*** Begin section ***

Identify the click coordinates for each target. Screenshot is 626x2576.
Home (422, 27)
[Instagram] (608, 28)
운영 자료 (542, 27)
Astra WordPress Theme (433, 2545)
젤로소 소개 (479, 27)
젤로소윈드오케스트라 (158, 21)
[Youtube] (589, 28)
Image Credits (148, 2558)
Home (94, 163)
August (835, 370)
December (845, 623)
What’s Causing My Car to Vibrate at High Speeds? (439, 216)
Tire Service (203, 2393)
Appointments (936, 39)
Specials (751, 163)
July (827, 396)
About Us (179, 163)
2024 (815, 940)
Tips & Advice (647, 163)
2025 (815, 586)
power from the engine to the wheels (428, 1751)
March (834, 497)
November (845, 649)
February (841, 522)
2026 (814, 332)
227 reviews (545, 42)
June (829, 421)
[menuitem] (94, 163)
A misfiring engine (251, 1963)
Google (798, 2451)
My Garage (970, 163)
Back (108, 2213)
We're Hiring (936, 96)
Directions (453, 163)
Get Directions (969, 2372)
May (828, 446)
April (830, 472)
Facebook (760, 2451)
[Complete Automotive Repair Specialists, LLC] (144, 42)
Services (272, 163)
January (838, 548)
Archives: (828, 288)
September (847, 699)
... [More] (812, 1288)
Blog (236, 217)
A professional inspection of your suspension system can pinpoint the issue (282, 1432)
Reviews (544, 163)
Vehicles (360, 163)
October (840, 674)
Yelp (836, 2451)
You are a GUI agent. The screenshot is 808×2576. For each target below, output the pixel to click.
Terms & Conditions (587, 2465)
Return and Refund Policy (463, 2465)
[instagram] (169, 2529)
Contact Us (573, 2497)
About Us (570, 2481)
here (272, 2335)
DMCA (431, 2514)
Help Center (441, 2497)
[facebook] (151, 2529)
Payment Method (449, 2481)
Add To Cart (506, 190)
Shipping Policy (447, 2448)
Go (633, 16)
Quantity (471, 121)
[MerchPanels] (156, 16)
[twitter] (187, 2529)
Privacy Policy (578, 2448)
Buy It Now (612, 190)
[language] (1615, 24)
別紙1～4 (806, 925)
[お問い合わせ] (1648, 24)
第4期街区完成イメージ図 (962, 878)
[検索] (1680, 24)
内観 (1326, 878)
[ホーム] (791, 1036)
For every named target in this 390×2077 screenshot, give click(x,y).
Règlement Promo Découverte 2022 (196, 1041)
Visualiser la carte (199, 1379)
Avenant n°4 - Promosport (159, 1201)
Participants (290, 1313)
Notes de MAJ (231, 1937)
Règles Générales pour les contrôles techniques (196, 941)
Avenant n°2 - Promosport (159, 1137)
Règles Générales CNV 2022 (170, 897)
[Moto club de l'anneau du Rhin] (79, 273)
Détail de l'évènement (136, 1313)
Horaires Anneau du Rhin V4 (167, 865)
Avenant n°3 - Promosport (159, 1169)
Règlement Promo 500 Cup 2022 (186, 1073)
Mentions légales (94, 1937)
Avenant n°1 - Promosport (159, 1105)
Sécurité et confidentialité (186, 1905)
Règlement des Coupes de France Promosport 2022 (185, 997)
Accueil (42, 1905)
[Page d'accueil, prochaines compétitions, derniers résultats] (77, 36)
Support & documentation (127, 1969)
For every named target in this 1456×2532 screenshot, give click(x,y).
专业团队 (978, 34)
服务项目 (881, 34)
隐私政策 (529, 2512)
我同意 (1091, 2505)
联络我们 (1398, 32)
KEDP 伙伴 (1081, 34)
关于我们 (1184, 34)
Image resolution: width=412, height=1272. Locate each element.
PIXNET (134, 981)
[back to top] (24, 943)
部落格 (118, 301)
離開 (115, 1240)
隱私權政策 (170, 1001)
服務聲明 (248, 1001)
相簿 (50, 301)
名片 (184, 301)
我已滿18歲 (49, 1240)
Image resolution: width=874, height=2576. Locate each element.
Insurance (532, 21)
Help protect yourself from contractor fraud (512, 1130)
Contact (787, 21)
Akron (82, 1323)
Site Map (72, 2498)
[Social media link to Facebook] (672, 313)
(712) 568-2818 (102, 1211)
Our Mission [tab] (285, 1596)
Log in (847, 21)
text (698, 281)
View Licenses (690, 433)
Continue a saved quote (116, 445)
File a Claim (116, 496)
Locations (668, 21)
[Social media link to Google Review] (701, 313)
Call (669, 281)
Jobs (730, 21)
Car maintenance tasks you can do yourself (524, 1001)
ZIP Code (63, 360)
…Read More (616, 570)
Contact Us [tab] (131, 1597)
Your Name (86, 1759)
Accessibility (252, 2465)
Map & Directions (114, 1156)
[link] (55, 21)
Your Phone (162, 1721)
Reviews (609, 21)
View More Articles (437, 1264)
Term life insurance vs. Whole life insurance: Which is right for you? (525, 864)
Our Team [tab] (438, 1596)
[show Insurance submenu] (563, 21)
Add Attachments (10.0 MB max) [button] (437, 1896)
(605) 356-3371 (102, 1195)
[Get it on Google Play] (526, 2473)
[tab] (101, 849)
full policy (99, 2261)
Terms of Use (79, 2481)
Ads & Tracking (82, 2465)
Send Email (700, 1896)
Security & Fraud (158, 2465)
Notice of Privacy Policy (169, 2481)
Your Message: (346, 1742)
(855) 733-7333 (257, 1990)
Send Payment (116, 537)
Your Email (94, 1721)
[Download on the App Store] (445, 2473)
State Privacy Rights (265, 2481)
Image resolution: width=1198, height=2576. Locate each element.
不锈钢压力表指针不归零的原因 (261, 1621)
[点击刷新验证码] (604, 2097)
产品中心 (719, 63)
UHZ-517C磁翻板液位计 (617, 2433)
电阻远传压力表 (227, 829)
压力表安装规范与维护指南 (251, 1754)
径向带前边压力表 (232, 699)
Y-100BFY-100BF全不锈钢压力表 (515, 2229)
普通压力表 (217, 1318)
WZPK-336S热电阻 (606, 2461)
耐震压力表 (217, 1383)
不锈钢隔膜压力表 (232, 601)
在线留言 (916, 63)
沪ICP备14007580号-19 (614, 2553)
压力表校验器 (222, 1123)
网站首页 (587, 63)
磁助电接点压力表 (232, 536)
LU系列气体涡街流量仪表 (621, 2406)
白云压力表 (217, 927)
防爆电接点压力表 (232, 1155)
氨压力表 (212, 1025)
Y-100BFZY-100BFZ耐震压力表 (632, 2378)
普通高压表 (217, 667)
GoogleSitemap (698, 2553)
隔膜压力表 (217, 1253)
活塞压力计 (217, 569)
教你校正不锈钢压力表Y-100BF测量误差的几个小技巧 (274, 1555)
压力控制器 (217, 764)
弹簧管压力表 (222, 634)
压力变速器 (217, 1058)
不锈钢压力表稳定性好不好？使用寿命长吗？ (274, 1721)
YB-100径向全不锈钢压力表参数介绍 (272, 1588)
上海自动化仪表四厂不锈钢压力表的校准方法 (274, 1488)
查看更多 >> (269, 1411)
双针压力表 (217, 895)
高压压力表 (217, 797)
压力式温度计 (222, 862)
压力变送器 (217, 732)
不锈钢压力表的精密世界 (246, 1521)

*** End section ***

* Work required
Please transcribe exactly the lines above from the line that has "[More] (812, 1288)" up to and including the line that has "Mentions légales (94, 1937)"; no other line belongs in the answer.

* Result of the task
... [More] (812, 1288)
Blog (236, 217)
A professional inspection of your suspension system can pinpoint the issue (282, 1432)
Reviews (544, 163)
Vehicles (360, 163)
October (840, 674)
Yelp (836, 2451)
You are a GUI agent. The screenshot is 808×2576. For each target below, output the pixel to click.
Terms & Conditions (587, 2465)
Return and Refund Policy (463, 2465)
[instagram] (169, 2529)
Contact Us (573, 2497)
About Us (570, 2481)
here (272, 2335)
DMCA (431, 2514)
Help Center (441, 2497)
[facebook] (151, 2529)
Payment Method (449, 2481)
Add To Cart (506, 190)
Shipping Policy (447, 2448)
Go (633, 16)
Quantity (471, 121)
[MerchPanels] (156, 16)
[twitter] (187, 2529)
Privacy Policy (578, 2448)
Buy It Now (612, 190)
[language] (1615, 24)
別紙1～4 (806, 925)
[お問い合わせ] (1648, 24)
第4期街区完成イメージ図 (962, 878)
[検索] (1680, 24)
内観 (1326, 878)
[ホーム] (791, 1036)
For every named target in this 390×2077 screenshot, give click(x,y).
Règlement Promo Découverte 2022 (196, 1041)
Visualiser la carte (199, 1379)
Avenant n°4 - Promosport (159, 1201)
Participants (290, 1313)
Notes de MAJ (231, 1937)
Règles Générales pour les contrôles techniques (196, 941)
Avenant n°2 - Promosport (159, 1137)
Règles Générales CNV 2022 (170, 897)
[Moto club de l'anneau du Rhin] (79, 273)
Détail de l'évènement (136, 1313)
Horaires Anneau du Rhin V4 (167, 865)
Avenant n°3 - Promosport (159, 1169)
Règlement Promo 500 Cup 2022 (186, 1073)
Mentions légales (94, 1937)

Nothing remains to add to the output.